The new Fulfillment Platform architecture emphasizes strong consistency, high availability, and extensibility. It utilizes Google Cloud Spanner for transactional capabilities, ensuring that operations across multiple entities are handled efficiently. The architecture supports horizontal scalability and minimizes operational overhead, addressing the challenges faced by the previous system.
How does Uber ensure data consistency in its new architecture?
Uber's new architecture leverages Google Cloud Spanner, which provides external consistency guarantees and supports transactions across multiple rows and tables. This ensures that data remains consistent even during concurrent operations, addressing the issues faced in the previous architecture where consistency was sacrificed for availability.
What challenges did Uber face with the previous Fulfillment Platform?

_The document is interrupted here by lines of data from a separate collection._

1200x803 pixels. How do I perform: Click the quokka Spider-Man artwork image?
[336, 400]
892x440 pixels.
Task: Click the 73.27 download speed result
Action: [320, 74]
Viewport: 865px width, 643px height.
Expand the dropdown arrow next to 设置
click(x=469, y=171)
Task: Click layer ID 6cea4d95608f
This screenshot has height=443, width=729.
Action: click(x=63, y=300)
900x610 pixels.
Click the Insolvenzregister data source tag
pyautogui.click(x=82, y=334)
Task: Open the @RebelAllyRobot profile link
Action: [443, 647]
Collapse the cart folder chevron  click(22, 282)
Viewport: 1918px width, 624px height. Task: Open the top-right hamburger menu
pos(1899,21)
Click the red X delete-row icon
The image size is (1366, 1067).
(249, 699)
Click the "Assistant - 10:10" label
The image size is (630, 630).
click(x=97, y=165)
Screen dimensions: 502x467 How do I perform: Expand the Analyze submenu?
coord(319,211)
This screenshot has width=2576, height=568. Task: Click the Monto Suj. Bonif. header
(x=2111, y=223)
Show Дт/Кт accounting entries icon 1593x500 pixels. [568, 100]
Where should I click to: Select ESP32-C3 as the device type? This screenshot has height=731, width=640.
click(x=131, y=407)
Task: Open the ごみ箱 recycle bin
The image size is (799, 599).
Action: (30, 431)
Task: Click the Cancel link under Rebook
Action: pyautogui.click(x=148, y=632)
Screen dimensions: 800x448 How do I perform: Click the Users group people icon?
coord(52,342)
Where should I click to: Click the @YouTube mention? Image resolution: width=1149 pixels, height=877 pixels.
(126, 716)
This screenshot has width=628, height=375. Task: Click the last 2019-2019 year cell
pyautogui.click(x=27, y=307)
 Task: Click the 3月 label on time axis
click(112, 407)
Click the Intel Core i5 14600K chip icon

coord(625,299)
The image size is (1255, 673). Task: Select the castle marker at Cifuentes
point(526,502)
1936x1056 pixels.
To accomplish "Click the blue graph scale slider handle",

The previous architecture struggled with consistency issues, especially during concurrent writes, leading to potential data conflicts. Additionally, the lack of clear extensibility patterns made it difficult for new engineers to contribute effectively, while scalability concerns arose from the limitations of the existing NoSQL solutions.
Key Statistics & Figures
Concurrent users handled by the Fulfillment Platform
more than a million
This statistic highlights the platform's capability to manage extensive user interactions simultaneously.
Number of cities served by the Fulfillment Platform
over ten thousand
This reflects the scale at which Uber operates, emphasizing the need for a robust architecture.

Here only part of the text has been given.